- _The data_
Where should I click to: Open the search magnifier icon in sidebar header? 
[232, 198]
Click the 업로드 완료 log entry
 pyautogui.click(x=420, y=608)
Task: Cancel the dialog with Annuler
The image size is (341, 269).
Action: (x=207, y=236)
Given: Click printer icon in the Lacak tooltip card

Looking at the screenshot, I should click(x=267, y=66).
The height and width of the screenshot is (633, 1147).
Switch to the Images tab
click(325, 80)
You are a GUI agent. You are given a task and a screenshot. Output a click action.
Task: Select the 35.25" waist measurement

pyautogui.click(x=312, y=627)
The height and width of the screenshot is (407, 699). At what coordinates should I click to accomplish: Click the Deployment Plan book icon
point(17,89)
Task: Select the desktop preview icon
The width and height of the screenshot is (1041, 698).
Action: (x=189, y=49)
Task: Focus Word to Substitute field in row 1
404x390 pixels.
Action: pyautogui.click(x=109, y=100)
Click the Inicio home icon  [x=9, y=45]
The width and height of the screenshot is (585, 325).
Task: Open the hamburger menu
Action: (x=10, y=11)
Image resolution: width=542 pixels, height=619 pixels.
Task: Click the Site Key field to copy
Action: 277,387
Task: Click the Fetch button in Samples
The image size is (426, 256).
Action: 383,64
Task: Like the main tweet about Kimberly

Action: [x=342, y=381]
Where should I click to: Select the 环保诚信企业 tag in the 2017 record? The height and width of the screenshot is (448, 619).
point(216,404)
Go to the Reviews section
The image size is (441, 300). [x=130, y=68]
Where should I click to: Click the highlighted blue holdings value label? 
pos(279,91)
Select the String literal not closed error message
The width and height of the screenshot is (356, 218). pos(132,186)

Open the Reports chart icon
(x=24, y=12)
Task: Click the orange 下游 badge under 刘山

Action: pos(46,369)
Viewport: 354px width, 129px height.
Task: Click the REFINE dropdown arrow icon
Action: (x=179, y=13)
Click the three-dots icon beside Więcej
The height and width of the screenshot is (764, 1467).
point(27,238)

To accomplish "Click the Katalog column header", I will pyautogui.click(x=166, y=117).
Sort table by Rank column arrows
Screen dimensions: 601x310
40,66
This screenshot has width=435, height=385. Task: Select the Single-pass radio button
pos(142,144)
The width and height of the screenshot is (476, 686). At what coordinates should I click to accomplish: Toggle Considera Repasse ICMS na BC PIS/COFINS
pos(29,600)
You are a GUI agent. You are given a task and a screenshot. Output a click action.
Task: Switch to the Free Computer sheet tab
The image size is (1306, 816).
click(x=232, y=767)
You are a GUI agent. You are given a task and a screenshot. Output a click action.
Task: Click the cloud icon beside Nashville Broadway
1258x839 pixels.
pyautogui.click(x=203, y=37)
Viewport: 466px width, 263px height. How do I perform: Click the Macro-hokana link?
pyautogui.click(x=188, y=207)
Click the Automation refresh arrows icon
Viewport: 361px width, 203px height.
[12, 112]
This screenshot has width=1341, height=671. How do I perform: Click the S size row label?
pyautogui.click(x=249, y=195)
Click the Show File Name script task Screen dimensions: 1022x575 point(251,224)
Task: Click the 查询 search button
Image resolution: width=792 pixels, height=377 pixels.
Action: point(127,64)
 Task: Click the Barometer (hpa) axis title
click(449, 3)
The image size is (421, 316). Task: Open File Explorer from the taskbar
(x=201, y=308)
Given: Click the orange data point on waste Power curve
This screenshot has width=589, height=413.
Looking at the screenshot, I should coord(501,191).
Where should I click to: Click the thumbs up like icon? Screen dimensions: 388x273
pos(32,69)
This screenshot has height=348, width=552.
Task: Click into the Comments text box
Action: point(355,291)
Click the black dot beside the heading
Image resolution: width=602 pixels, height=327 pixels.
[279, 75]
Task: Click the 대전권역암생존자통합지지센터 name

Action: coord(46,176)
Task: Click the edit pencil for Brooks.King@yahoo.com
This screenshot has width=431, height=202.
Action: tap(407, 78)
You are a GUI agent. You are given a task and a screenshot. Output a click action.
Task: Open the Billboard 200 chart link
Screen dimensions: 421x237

- _Description of the task_
The full set of records, transcribed exactly, is the answer.

- _Finished task_
Where should I click to: Open the search magnifier icon in sidebar header? 
[232, 198]
Click the 업로드 완료 log entry
 pyautogui.click(x=420, y=608)
Task: Cancel the dialog with Annuler
The image size is (341, 269).
Action: (x=207, y=236)
Given: Click printer icon in the Lacak tooltip card

Looking at the screenshot, I should click(x=267, y=66).
The height and width of the screenshot is (633, 1147).
Switch to the Images tab
click(325, 80)
You are a GUI agent. You are given a task and a screenshot. Output a click action.
Task: Select the 35.25" waist measurement

pyautogui.click(x=312, y=627)
The height and width of the screenshot is (407, 699). At what coordinates should I click to accomplish: Click the Deployment Plan book icon
point(17,89)
Task: Select the desktop preview icon
The width and height of the screenshot is (1041, 698).
Action: (x=189, y=49)
Task: Focus Word to Substitute field in row 1
404x390 pixels.
Action: pyautogui.click(x=109, y=100)
Click the Inicio home icon  [x=9, y=45]
The width and height of the screenshot is (585, 325).
Task: Open the hamburger menu
Action: (x=10, y=11)
Image resolution: width=542 pixels, height=619 pixels.
Task: Click the Site Key field to copy
Action: 277,387
Task: Click the Fetch button in Samples
The image size is (426, 256).
Action: 383,64
Task: Like the main tweet about Kimberly

Action: [x=342, y=381]
Where should I click to: Select the 环保诚信企业 tag in the 2017 record? The height and width of the screenshot is (448, 619).
point(216,404)
Go to the Reviews section
The image size is (441, 300). [x=130, y=68]
Where should I click to: Click the highlighted blue holdings value label? 
pos(279,91)
Select the String literal not closed error message
The width and height of the screenshot is (356, 218). pos(132,186)

Open the Reports chart icon
(x=24, y=12)
Task: Click the orange 下游 badge under 刘山

Action: pos(46,369)
Viewport: 354px width, 129px height.
Task: Click the REFINE dropdown arrow icon
Action: (x=179, y=13)
Click the three-dots icon beside Więcej
The height and width of the screenshot is (764, 1467).
point(27,238)

To accomplish "Click the Katalog column header", I will pyautogui.click(x=166, y=117).
Sort table by Rank column arrows
Screen dimensions: 601x310
40,66
This screenshot has width=435, height=385. Task: Select the Single-pass radio button
pos(142,144)
The width and height of the screenshot is (476, 686). At what coordinates should I click to accomplish: Toggle Considera Repasse ICMS na BC PIS/COFINS
pos(29,600)
You are a GUI agent. You are given a task and a screenshot. Output a click action.
Task: Switch to the Free Computer sheet tab
The image size is (1306, 816).
click(x=232, y=767)
You are a GUI agent. You are given a task and a screenshot. Output a click action.
Task: Click the cloud icon beside Nashville Broadway
1258x839 pixels.
pyautogui.click(x=203, y=37)
Viewport: 466px width, 263px height. How do I perform: Click the Macro-hokana link?
pyautogui.click(x=188, y=207)
Click the Automation refresh arrows icon
Viewport: 361px width, 203px height.
[12, 112]
This screenshot has width=1341, height=671. How do I perform: Click the S size row label?
pyautogui.click(x=249, y=195)
Click the Show File Name script task Screen dimensions: 1022x575 point(251,224)
Task: Click the 查询 search button
Image resolution: width=792 pixels, height=377 pixels.
Action: point(127,64)
 Task: Click the Barometer (hpa) axis title
click(449, 3)
The image size is (421, 316). Task: Open File Explorer from the taskbar
(x=201, y=308)
Given: Click the orange data point on waste Power curve
This screenshot has width=589, height=413.
Looking at the screenshot, I should coord(501,191).
Where should I click to: Click the thumbs up like icon? Screen dimensions: 388x273
pos(32,69)
This screenshot has height=348, width=552.
Task: Click into the Comments text box
Action: point(355,291)
Click the black dot beside the heading
Image resolution: width=602 pixels, height=327 pixels.
[279, 75]
Task: Click the 대전권역암생존자통합지지센터 name

Action: coord(46,176)
Task: Click the edit pencil for Brooks.King@yahoo.com
This screenshot has width=431, height=202.
Action: tap(407, 78)
You are a GUI agent. You are given a task and a screenshot. Output a click action.
Task: Open the Billboard 200 chart link
Screen dimensions: 421x237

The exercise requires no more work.